Тон был серьезный, настоятельный. Роджер вдруг вспомнил одно из писем Софи, где говорилось, что Фелиситэ Лансинг «готовится в монахини». И в самом деле было что-то монашеское в стоявшей перед ним девушке; быть может, то, что она ничуть не стремилась привлечь к себе внимание.

— Что же такое ты мне хочешь рассказать, Фелиситэ?

— Кое-что очень важное… это касается твоего отца и моего.

Она смотрела мимо него в сторону, точно оттуда надвигалось что-то грозное, что нужно было встретить и одолеть.

— Ну что ж, Фелиситэ. В вагоне, наверно, сыщутся два места рядом.

— Нет, не сейчас. Мне надо собраться с духом. Может быть, то, что я тебе скажу, очень страшно. Я ведь не могла знать, что встречу тебя вот так, в поезде.

— Тогда завтра я приду к тебе, или ты приходи к нам, в «Вязы».

Фелиситэ все смотрела задумчиво поверх его плеча, но не потому, что избегала его взгляда, — когда она наконец взглянула ему в лицо, то взглянула открыто и смело.

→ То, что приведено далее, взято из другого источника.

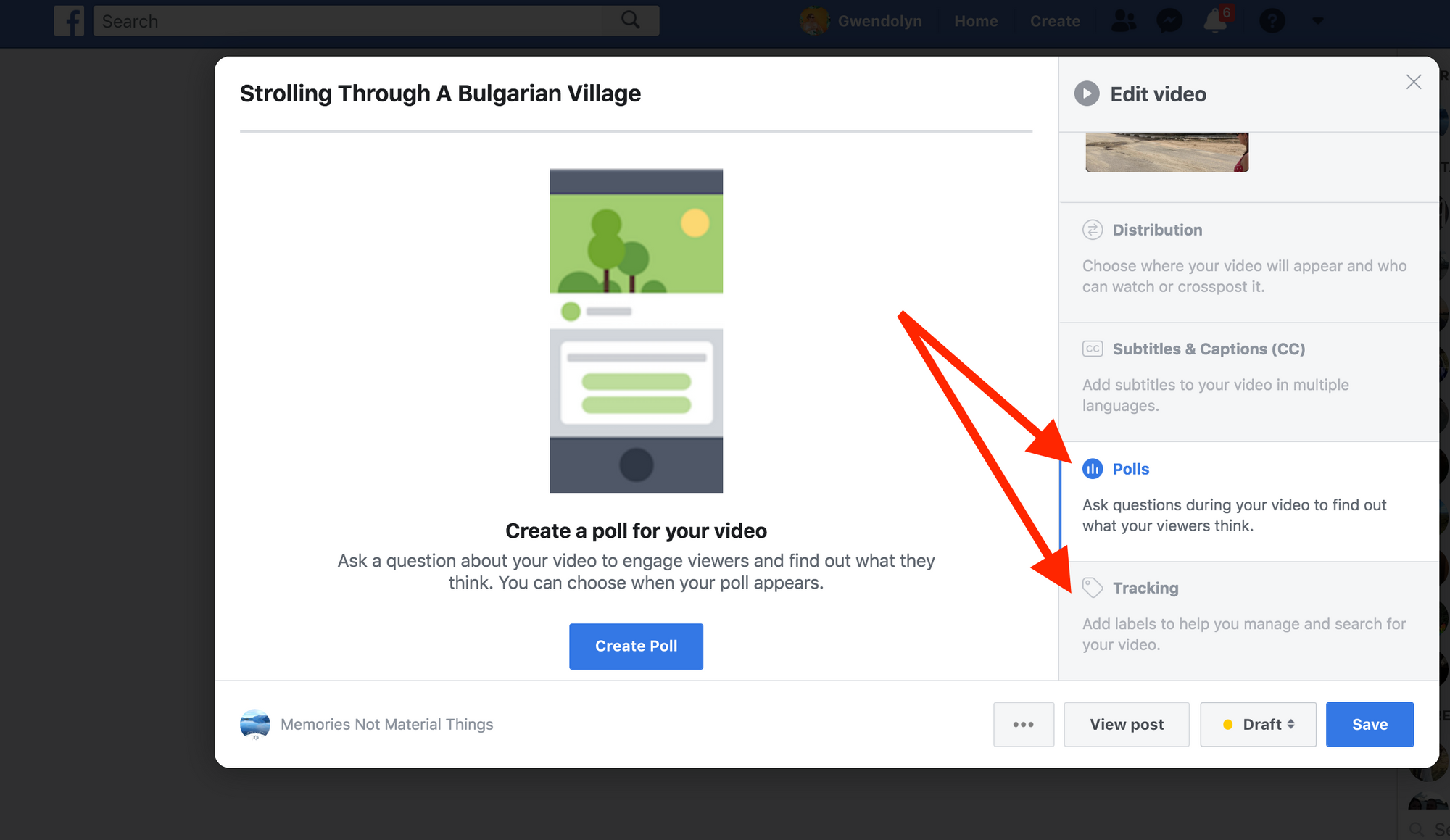1450x840 pixels.
Task: Click the Distribution arrows icon
Action: pyautogui.click(x=1093, y=230)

Сердце Роджера дрогнуло от оживших воспоминаний: глава у нее, как и у ее матери, были неодинакового цвета и такая же, как у матери, родинка темнела на правой щеке.

Она заговорила опять:

— Пока я не уверилась до конца в том, что хочу сказать тебе, ни моя мать, ни твоя не должны ничего знать. Джордж вернулся домой позапрошлой ночью. Он убежал из Коултауна накануне того дня, когда отец был убит. Ездил по всей стране товарными поездами, как настоящий хобо. Потом попал в Калифорнию, был актером. Перенес тяжелую болезнь. Мне много чего хочется тебе рассказать. Такого, о чем я ни с кем другим говорить не могла.

Снова она замолчала, глядя поверх его плеча. А Роджер меж тем думал: «Она мне не чужая. Сколько тысяч слов было, наверно, сказано между нами в свое время».

— Я читала некоторые из твоих газетных статей. Мисс Дубкова давала мне. Я думаю, ты поймешь. Вернее, я думаю, ты поможешь понять мне. — Она протянула к нему руку. — Может быть, нам потребуется много мужества и много сил.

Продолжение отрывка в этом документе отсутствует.